Princeton was new to having women on its campus, let alone women's athletic teams, when "Barney Miller" first aired. As TigerBlog has said before, those early women athletes were true pioneers who had to put up with all kinds of discrimination, just because they were women. It is because of the way that they persevered and showed how athletics could be just as important to women as to men that the ball toward real equality of opportunity began rolling.

At least TigerBlog suspects that's the case. Maybe it isn't. Maybe if it wasn't for Title IX, women's teams here would get the short end of practice times, facilities, schedules, communications, uniforms, everything.

It's probably true that the process would have been slower than it was without Title IX, but TigerBlog can't imagine that it's only because we're required by law to provide equal opportunity to men's and women's teams that we actually do so. TB would hope that those of us here at HQ are motivated by something a little better than "we have to" when it comes to these issues.

Back in the newspaper days, TigerBlog covered nearly as many women's events as men's events and wrote as many features on women as men. Why? Because it seemed like the right course of action.

If you go to or, you'll see Websites that never once consider whether a sport is a men's sport or a women's sport. If you attended the weekly event meetings, you'd see that gender never enters the discussion.

So, again, would we have gotten here were it not for Title IX?

TigerBlog loved watching "Barney Miller" the other night, partly because of how funny it was and partly because it took TB back to another time. It was also obviously a long time ago, in a world that's changed considerably.

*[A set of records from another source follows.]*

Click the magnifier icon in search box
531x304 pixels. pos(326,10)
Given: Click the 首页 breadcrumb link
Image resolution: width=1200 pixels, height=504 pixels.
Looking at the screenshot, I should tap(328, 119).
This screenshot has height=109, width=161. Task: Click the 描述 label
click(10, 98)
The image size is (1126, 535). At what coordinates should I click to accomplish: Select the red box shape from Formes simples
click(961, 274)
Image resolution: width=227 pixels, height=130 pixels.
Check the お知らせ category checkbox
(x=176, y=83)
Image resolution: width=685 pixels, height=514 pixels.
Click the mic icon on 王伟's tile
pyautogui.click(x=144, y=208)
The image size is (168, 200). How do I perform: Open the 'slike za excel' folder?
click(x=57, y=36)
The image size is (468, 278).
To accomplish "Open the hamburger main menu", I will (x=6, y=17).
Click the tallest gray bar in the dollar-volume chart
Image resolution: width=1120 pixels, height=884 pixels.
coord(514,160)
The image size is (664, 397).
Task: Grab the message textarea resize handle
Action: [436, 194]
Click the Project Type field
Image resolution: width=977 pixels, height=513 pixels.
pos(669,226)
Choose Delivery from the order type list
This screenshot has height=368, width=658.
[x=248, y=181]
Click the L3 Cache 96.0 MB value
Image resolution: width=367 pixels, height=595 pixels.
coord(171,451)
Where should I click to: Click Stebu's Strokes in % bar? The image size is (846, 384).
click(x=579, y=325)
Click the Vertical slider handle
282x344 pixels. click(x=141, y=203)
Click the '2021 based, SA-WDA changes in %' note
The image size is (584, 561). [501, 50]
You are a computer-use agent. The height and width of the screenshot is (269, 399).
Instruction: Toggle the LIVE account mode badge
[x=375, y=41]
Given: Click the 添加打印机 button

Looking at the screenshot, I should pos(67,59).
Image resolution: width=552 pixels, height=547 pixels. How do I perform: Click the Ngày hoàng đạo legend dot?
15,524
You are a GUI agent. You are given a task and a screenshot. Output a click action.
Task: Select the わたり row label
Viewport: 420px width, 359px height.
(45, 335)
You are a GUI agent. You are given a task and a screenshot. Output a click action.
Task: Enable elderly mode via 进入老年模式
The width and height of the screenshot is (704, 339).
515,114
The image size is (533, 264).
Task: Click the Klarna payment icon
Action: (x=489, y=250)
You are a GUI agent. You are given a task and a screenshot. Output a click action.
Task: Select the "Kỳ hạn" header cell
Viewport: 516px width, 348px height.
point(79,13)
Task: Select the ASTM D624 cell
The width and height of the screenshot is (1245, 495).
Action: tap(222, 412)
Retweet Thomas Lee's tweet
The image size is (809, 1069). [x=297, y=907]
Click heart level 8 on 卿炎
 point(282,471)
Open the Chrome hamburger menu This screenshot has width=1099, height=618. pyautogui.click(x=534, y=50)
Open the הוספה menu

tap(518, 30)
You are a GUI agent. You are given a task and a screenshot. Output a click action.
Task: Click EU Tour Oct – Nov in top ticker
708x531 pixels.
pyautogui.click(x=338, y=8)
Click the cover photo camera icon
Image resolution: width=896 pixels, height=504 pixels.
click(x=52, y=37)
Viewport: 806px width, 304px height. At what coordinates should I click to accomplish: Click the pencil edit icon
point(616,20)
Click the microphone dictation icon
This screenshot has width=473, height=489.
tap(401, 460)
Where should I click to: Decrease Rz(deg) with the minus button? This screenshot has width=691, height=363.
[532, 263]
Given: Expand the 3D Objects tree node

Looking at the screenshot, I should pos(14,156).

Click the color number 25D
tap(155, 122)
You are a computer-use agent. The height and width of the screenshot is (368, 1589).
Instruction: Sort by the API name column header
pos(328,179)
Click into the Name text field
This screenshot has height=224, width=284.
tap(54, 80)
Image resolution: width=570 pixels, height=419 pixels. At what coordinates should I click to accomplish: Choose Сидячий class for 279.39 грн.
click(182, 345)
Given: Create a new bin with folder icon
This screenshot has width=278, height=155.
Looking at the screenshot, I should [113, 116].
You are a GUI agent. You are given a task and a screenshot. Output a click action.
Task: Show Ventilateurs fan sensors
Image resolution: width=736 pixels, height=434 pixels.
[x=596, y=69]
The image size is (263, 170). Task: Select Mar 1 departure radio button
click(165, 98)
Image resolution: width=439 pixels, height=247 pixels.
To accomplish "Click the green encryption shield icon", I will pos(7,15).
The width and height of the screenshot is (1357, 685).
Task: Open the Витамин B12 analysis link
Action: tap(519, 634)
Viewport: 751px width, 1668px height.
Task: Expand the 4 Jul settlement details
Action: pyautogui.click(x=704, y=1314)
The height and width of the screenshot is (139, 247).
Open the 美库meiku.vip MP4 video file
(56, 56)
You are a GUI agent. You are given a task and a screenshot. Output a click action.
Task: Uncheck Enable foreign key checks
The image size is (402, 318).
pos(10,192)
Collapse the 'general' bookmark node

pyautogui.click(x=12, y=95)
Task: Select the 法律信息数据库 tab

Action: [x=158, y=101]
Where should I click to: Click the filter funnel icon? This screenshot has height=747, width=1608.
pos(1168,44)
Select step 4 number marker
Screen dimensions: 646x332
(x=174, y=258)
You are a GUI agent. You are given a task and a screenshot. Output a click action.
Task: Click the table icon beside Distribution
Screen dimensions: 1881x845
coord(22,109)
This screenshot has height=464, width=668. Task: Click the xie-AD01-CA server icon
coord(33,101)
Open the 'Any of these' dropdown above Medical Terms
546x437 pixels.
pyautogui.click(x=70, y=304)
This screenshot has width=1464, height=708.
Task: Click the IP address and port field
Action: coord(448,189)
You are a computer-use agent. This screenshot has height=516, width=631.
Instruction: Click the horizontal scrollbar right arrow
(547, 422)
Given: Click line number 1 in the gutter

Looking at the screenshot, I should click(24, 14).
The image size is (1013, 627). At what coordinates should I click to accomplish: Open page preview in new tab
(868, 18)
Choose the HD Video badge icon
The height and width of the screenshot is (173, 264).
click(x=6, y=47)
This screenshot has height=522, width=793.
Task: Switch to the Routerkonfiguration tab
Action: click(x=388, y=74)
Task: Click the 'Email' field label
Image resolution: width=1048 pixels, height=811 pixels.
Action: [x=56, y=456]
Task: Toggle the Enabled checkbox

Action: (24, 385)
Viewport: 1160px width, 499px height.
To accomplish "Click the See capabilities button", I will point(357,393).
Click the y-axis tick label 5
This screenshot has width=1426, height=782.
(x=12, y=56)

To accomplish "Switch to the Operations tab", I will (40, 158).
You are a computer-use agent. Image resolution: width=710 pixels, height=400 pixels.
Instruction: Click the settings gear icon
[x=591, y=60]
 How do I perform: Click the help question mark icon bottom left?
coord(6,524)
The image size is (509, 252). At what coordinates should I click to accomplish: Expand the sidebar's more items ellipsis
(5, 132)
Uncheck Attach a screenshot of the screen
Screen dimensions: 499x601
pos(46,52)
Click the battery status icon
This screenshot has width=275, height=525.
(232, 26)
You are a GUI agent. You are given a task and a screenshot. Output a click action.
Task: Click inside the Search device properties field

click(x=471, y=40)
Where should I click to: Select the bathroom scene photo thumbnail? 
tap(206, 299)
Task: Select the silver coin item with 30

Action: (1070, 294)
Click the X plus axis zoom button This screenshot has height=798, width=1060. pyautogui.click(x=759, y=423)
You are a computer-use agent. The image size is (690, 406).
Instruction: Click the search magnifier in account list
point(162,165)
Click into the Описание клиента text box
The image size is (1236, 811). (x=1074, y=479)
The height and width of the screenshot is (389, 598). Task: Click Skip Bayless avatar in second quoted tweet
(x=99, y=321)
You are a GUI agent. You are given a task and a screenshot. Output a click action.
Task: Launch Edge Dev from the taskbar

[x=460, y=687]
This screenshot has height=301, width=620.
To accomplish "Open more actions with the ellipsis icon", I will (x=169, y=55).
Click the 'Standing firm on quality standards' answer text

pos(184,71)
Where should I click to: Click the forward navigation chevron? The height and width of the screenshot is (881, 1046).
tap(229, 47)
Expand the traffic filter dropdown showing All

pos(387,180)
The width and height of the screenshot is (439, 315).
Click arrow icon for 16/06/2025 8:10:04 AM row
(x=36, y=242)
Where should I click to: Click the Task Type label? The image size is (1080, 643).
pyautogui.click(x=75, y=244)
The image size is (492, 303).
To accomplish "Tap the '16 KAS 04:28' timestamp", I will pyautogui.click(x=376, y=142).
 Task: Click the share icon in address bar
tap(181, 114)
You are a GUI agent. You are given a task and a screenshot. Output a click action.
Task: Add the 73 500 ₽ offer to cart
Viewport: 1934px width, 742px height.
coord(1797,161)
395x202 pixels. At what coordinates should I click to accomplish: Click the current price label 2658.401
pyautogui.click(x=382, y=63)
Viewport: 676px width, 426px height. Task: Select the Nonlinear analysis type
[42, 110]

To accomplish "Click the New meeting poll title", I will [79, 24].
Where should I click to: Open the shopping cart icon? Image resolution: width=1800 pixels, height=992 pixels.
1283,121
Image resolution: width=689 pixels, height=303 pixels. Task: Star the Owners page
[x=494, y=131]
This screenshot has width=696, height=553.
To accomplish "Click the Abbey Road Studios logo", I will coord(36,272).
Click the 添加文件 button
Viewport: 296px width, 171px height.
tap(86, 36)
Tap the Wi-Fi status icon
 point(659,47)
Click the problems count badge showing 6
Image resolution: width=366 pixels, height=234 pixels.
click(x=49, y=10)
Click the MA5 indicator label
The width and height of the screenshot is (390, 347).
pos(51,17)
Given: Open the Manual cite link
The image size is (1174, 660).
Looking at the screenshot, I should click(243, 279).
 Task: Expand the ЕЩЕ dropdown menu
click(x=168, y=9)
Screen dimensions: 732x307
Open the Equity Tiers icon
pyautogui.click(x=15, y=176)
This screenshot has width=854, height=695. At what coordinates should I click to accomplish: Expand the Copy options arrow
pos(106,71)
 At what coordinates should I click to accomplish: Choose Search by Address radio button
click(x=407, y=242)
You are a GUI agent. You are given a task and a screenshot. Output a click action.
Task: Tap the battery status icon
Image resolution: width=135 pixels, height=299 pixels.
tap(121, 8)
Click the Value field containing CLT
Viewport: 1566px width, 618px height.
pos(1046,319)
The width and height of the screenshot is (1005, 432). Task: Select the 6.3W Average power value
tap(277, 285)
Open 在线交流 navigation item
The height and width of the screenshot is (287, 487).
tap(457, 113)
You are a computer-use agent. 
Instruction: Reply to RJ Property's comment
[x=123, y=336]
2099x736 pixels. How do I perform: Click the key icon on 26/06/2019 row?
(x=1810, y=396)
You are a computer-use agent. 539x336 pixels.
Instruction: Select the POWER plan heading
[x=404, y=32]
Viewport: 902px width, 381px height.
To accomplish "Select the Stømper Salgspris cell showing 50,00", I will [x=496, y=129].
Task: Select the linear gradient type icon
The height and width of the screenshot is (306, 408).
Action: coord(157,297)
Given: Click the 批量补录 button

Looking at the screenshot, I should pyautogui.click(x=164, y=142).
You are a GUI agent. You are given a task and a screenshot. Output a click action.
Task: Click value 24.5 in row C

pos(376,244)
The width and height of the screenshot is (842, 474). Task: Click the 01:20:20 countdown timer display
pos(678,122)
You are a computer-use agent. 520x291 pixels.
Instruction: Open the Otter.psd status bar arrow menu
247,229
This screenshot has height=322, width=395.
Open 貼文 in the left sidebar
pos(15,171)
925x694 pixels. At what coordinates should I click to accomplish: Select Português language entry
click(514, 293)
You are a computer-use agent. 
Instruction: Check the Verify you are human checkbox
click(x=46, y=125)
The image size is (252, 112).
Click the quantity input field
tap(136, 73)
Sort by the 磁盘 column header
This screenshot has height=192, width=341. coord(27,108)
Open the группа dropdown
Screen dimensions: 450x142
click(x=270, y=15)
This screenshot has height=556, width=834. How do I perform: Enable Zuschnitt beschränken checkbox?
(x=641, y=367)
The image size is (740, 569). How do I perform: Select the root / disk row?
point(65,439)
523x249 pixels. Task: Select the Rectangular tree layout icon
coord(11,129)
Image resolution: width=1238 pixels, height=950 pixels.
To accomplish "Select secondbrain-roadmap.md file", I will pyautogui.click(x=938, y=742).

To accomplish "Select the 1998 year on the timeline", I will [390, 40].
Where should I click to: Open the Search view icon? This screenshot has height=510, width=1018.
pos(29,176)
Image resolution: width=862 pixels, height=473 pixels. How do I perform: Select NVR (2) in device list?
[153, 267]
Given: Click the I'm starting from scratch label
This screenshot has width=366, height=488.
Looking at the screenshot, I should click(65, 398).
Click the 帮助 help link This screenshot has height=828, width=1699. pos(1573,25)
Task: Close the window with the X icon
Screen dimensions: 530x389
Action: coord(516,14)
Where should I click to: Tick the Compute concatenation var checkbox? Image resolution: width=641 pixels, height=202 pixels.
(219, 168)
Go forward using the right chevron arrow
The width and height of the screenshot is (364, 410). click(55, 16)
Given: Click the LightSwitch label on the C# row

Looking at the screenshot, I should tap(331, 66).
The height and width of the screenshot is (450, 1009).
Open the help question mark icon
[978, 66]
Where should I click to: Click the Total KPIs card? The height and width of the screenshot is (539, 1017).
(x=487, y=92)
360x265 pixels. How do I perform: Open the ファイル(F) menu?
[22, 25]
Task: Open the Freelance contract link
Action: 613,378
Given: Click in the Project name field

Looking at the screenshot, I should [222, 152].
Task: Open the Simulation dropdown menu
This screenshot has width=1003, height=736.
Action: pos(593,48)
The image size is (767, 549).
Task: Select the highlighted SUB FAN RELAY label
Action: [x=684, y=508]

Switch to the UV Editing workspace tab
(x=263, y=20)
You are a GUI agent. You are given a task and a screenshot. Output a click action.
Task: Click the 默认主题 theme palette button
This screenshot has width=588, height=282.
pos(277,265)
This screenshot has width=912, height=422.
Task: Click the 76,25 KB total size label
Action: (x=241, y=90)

TB hopes we here at HQ and throughout college athletics would have changed along with it. But hey, who really knows?


Anonymous said...

Res ipso loquitur:

men's basketball (57)
men's lacrosse (37)
football (26)
baseball (25)
men's hockey (16)
women's basketball (16)
women's soccer (15)
women's lacrosse (11)
field hockey (10)
women's tennis (10)
men's soccer (8)
rowing (6)
women's hockey (6)
women's swimming and diving (6)

Princeton OAC said...

TigerBlog believes that "res ipso loquitur" means basically "it speaks for itself." Is the point that TigerBlog is skewed toward a few sports?

Clay McEldowney said...

Princeton's rapid advancement in women's athletics followed coeducation in 1969. Ken Fairman, athletic director during the first three years of coeducation, jump-started women's athletics with seven women's programs. Royce Flippin '56, athletic director from 1972 to 1979, added another four, bringing Princeton's count to 11 teams in 10 years. Myslik added another five women's teams between 1979 and 1992. It is no coincidence that the expansion of women's sports paralleled the growth of women's population at Princeton. In my view, this expansion was due more to market forces than Title IX. Princeton needed to attract the best and most motivated women students, and athletics had to be offered to attract many of them. Women then were becoming more interested in and involved in competitive sports because of the proliferation of girls' soccer, soccer and other programs which in my generation just weren't available, and high school sports offerings. Title IX had its impact, but not to the extent that many assert it did.

Clay McEldowney '69

Anonymous said...

If you're not already, I suggest you check out Castle on ABC. Not really the most realistic cop show, but coincidentally takes place around the 12th Precinct. And since Nathan Fillion and Ron Glass have worked together in the Firefly 'verse, it would be kinda cool if "Harris" were to pop in one day to compare notes with a fellow author of crime novels.

Hell, I'd like to see all the surviving members of the old 12th make cameos.